And to reflect on another example above, if you’re looking to exercise more, walking for 10 minutes if far simpler and easier than planning an hour-long workout at a gym when you’re just starting out. Just remember: Keep it simple.
Making new habits stick ultimately depends on one important element: implementing cues. After all, a habit is an action that is automatically triggered in response to a cue associated with a specific performance.  Great examples of this are washing your hands after using the restroom, buckling your seatbelt upon entering your car, or even setting your alarm when you get into bed at night. The point here is that you’re doing your simple action automatically—without thinking about it or having to “remember” to do it. It just becomes a natural part of your new routine.
Looking for a few ways to implement cues? Let’s draw on my hydration goal example once again. Drinking more water will naturally lead to more bathroom breaks. If you’re looking to increase your water intake, pour yourself a few ounces after leaving the restroom. Drink several sips right after you leave the bathroom and before you do anything else. For me, having the large cup in my car prompted me to drink it, as it was in plain sight. That 30-minute drive home left me well hydrated.
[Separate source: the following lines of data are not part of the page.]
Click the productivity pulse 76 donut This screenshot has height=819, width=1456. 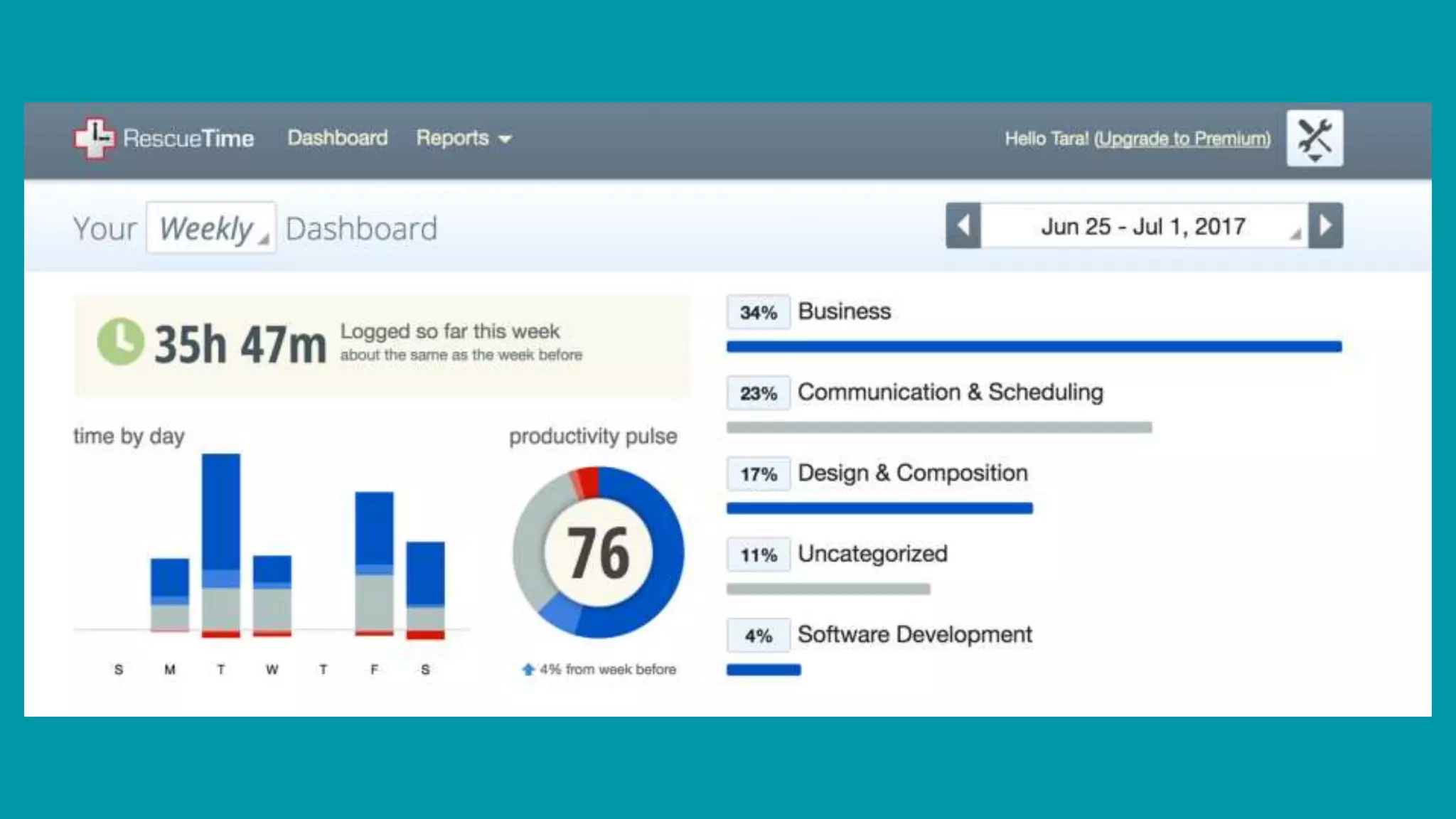pos(598,552)
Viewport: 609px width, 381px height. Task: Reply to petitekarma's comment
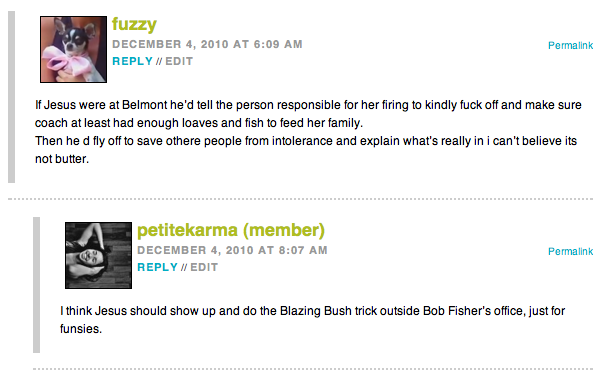[x=157, y=267]
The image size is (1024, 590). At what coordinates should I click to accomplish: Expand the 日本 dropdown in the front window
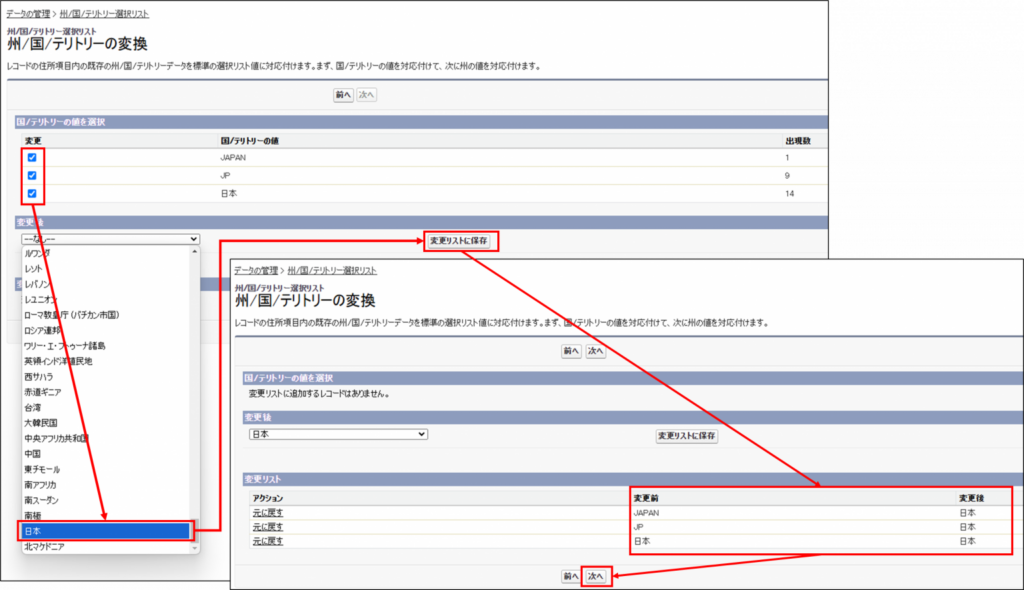click(338, 435)
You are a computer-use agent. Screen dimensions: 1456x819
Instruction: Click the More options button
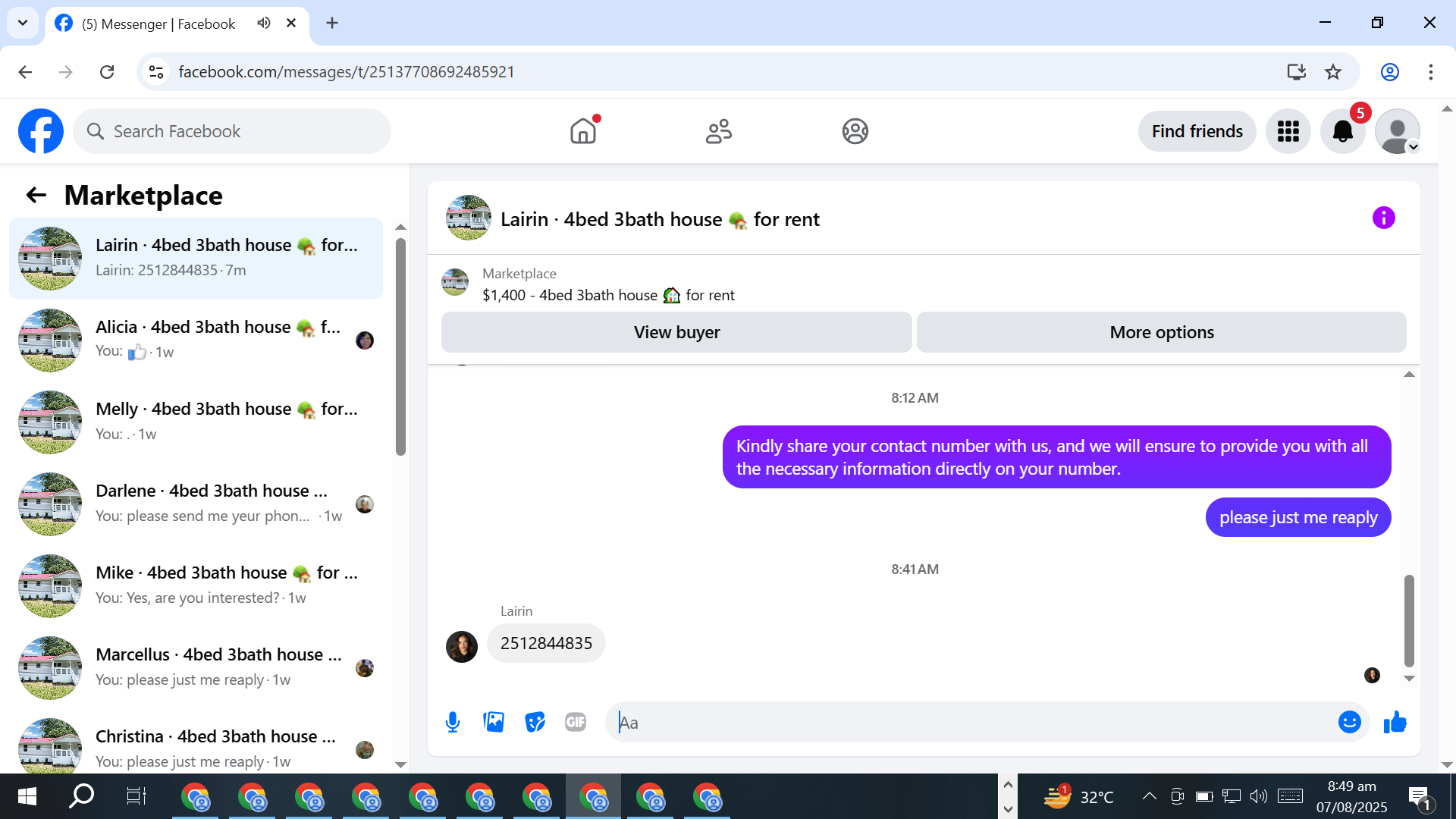(x=1161, y=332)
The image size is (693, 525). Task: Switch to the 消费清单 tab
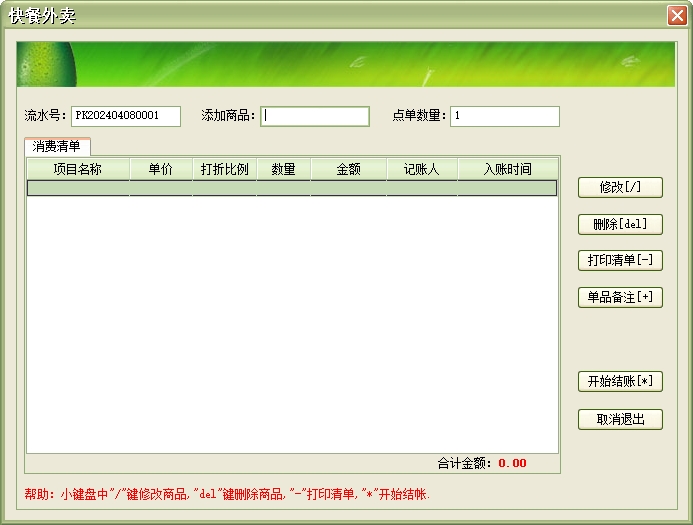[56, 146]
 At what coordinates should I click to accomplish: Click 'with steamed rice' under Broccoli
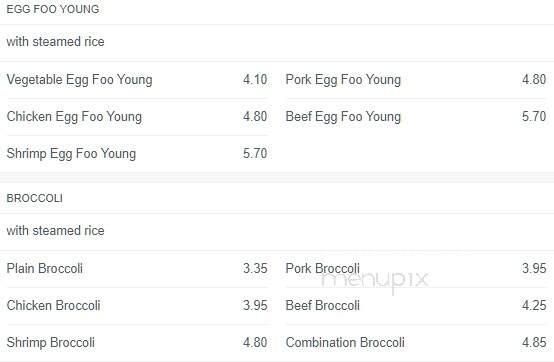click(55, 231)
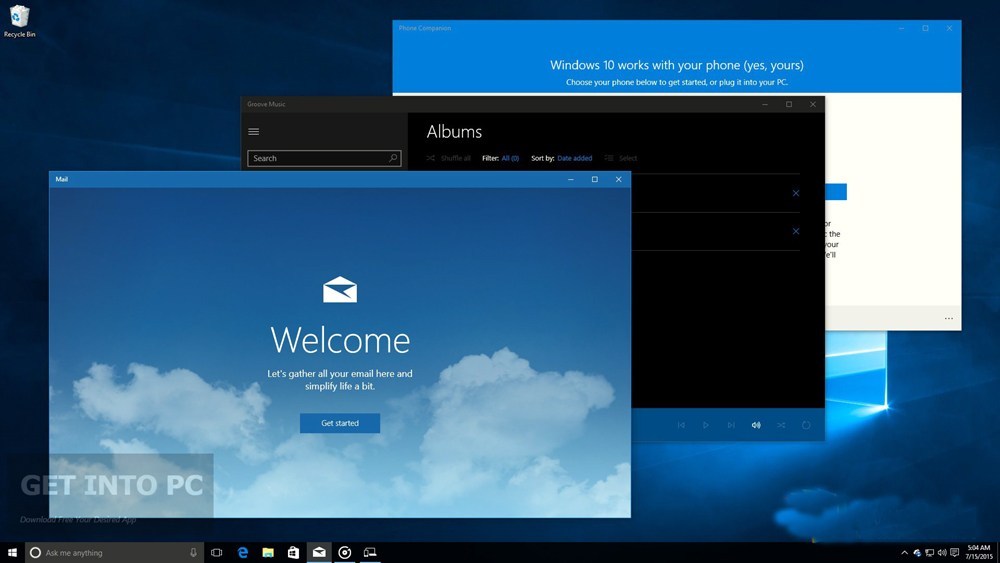Toggle shuffle in the player bar
1000x563 pixels.
[781, 425]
Want to do something slightly different, such as cut back on your smartphone use? Make dinnertime your cue to put your phone away for the rest of the evening. Want to start moving more? Make the end of your lunch your walking cue. You don’t return to your desk or task at hand until you’ve completed your 10 minutes of walking. Implementing cues like these will go a long way in making new habits stick by reminding you to complete your simple action.